*SET EXERCISE*: Copy out the data word for word, from the line containing "Given: Click the" through the end, and leave out the pictures.

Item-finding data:
________________________________________

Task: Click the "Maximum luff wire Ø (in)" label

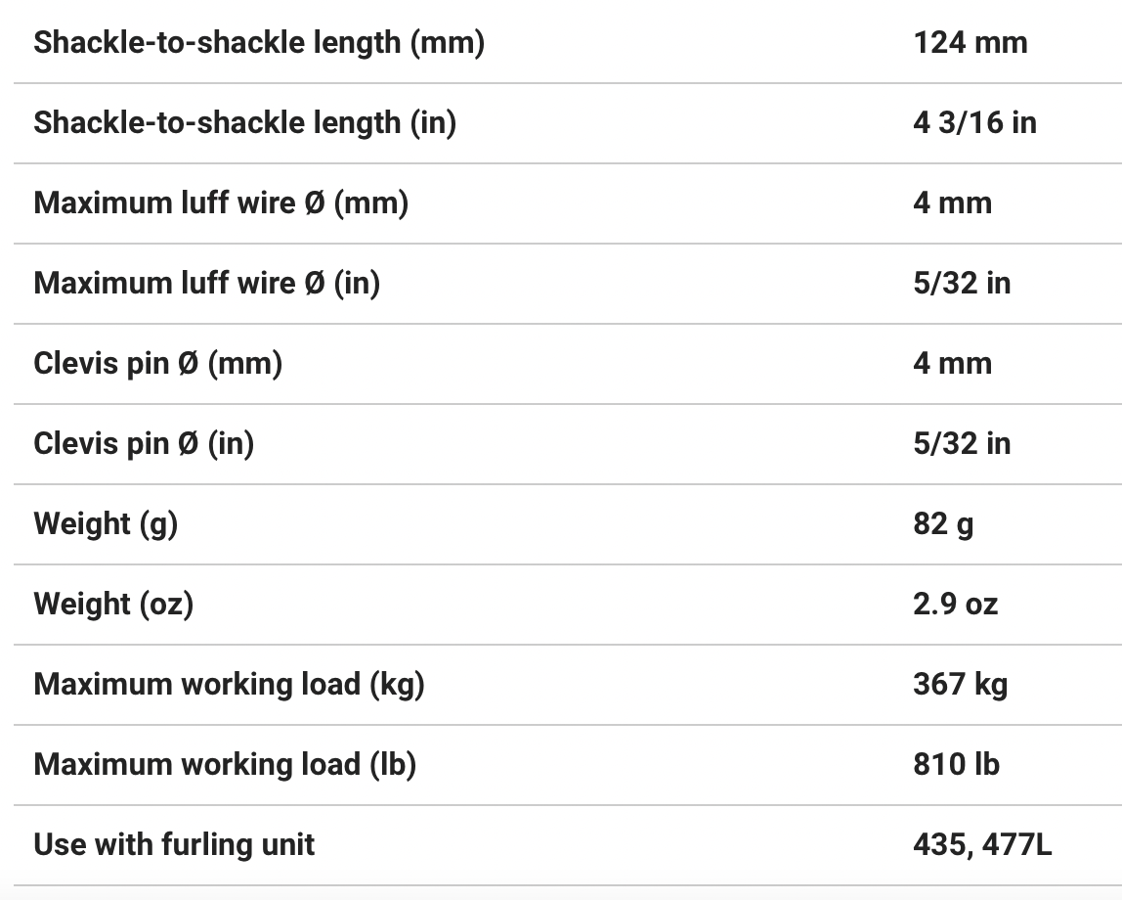Action: [x=206, y=284]
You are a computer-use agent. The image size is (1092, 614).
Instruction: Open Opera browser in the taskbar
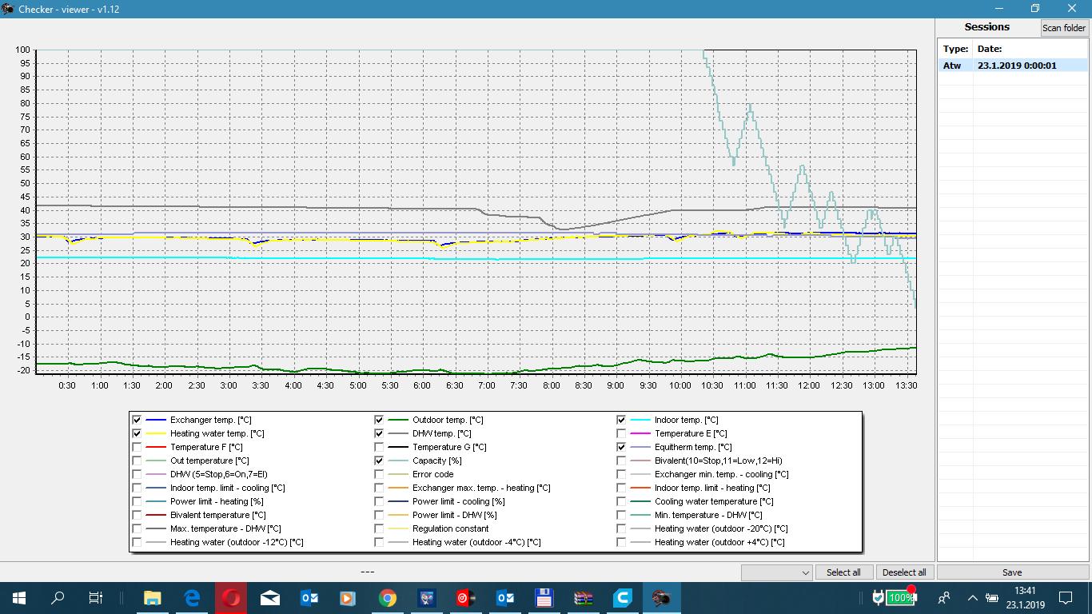point(231,597)
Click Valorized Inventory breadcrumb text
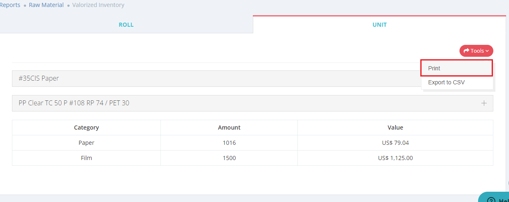509x202 pixels. [x=98, y=5]
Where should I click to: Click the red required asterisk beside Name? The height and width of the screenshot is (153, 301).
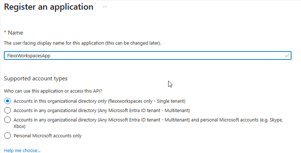(5, 33)
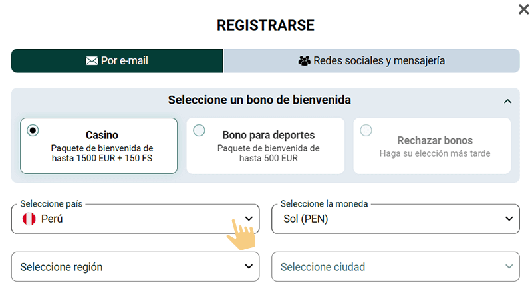Click the people icon for social networks
532x299 pixels.
pyautogui.click(x=304, y=61)
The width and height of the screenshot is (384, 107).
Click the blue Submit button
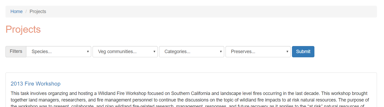[303, 52]
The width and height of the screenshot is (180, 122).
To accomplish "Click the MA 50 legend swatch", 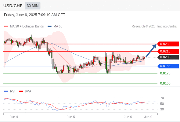I will (x=49, y=27).
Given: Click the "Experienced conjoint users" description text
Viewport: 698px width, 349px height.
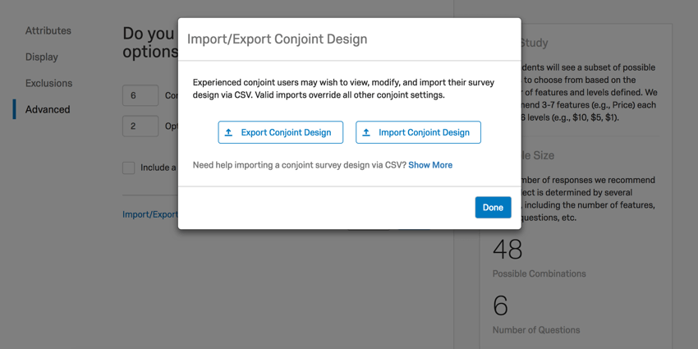Looking at the screenshot, I should [343, 89].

________________________________________

*FINAL ANSWER*:
Given: Click the "Experienced conjoint users" description text
Viewport: 698px width, 349px height.
Looking at the screenshot, I should [343, 89].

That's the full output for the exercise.